Saturday, May 23, 2009

Harris, The Third Craft (2008)

James T. Harris, The Third Craft. BPS Books, 2008. Pp. 300. ISBN 9780980923124. £12.00 / $24.95.

Reviewed by Karina Kantas

Knowing that The Third Craft is a trilogy, some readers may think they have the third installment and that the 1st and 2nd parts were called ‘First’ and ‘Second Craft’ respectively. But don’t be fooled: this is a novel about the third UFO to crash land in North America. The book is a comfortable read which could almost put it into the Young Adult genre, especially as the two protagonists are 18 year-old brothers. However, The Third Craft could also be classified as a sci-fi political thriller as the plot is about the political fight between aliens and the US government.

Twin brothers, Hawk and Joe, discover the eponymous craft and in doing so unleash a conspiracy involving aliens that are human and humans that are aliens. Twenty pages in the exciting plot has the brothers just discovering the crashed UFO, Harris’s version of ‘Area 51’, and what really happened in Roswell. Too many dates and name-drops later, we get back to the plot concerning the brother’s discovery.

Unfortunately, the split in the story may cause the reader to lose the flow. The back-story on the major players and their significance plays an important role in the novel, but would work just as well with half the wordage. Too much information overloads the mind, and distracts from the adventure. Certainly, a lot of research has gone into this novel, but with sci-fi, a reader expects to be wowed by advances in science, not delivered lectures on history or religion. The backtracking dulls the senses and may have the reader turning the pages quicker than they are reading them.

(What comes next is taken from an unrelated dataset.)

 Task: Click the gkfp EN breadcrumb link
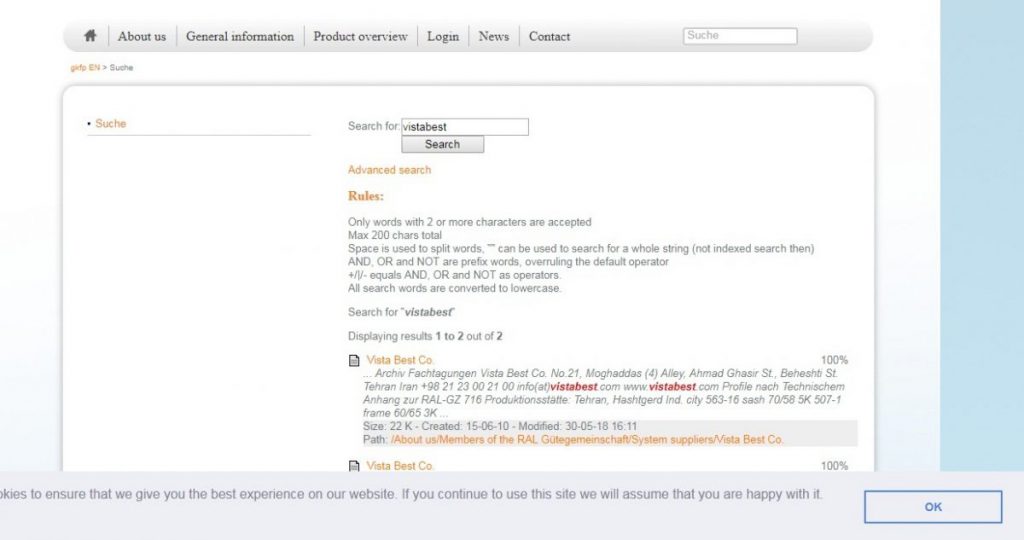pyautogui.click(x=84, y=68)
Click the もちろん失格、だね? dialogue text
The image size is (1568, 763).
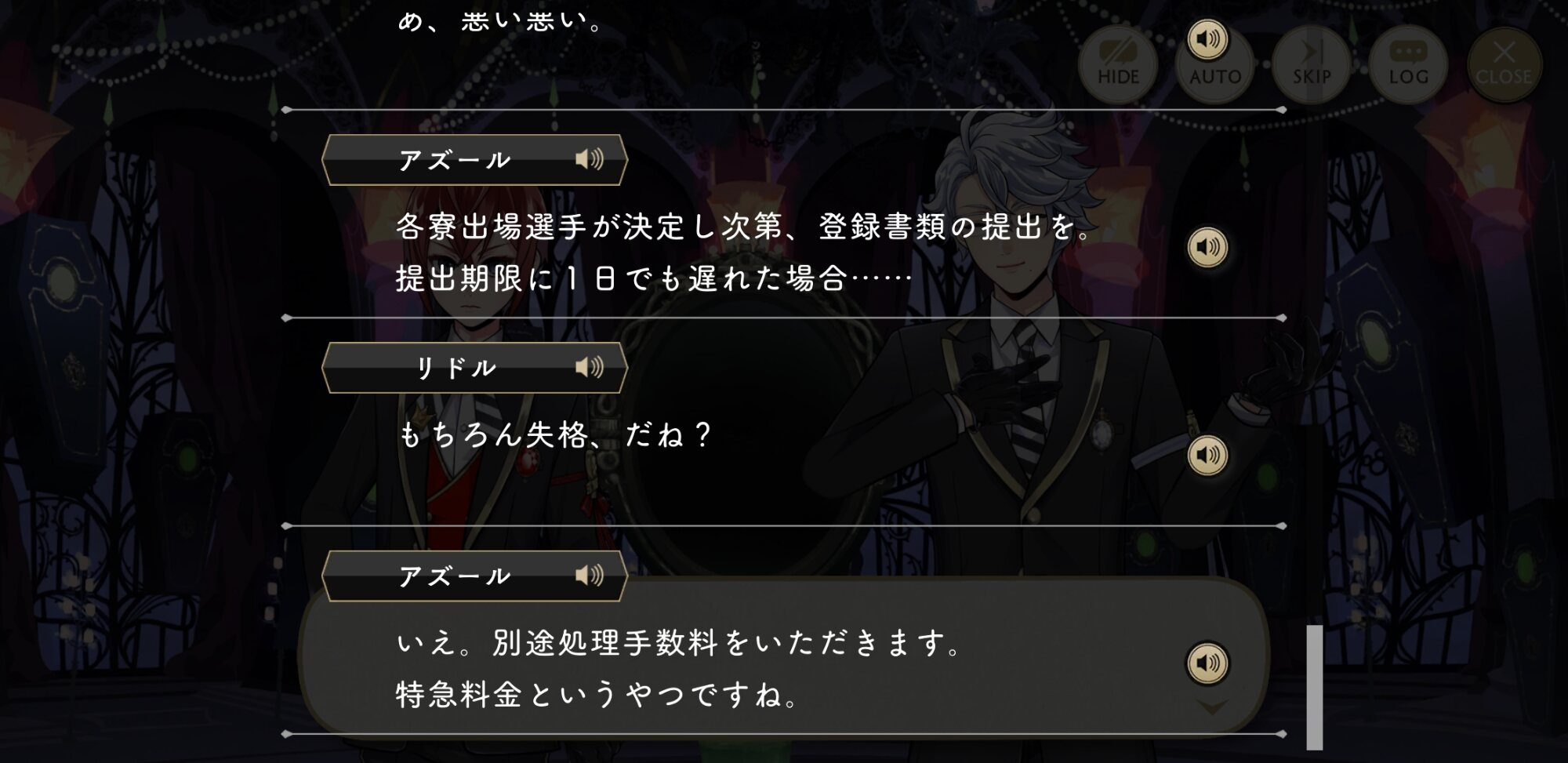[x=555, y=434]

Science fiction rightly focuses on the science; the author explains scientific probabilities and results in great detail, but he does so as though explaining to a novice. Most of this lengthy detail would be left on the cutting room floor if The Third Craft were a movie. The scientific detail could be expressed more visually; although Harris’s grasp of the visual in his writing is exceptional, all the back-story and detail in the in-between sections slow down the exciting plot.

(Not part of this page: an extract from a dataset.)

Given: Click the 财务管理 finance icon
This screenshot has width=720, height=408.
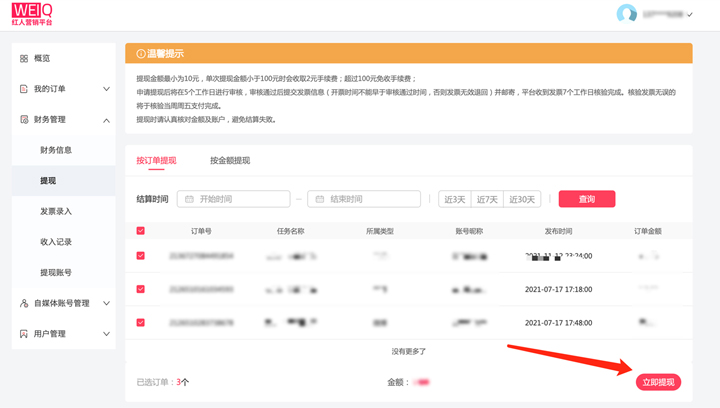Looking at the screenshot, I should click(x=24, y=120).
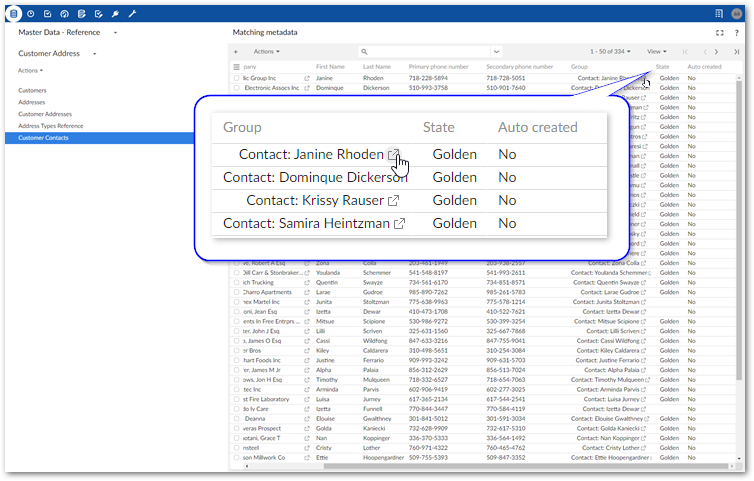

There is wonderful description in this novel, however—for example, when Joe first enters the alien ship, Harris allows the reader to explore and experience the interior of the craft along with Joe’s emotions and surprise. Then comes a delicious twist: the next time the novel backtracks, we learn that not only did the government know about the UFOs, but they had been secretly performing their own experiments using alien technology. Later in the novel, Harris offers another delightful twist, one that this reader did not see coming, and that only adds to the excitement of the plot as the twins learn that their life was built around secrecy and lies, and no one is who they seem to be.

The author keeps it in the family when it comes to aliens, and it’s good to know that even extraterrestrials have problems when it comes to politics and property rights!

The books ends how a first installment should: the last chapter is fast and thrilling, causing the reader to want to know what happens next. Harris thankfully doesn’t leave any unanswered questions for future installments, but we know that there is a war coming and that the twins have many more adventures ahead.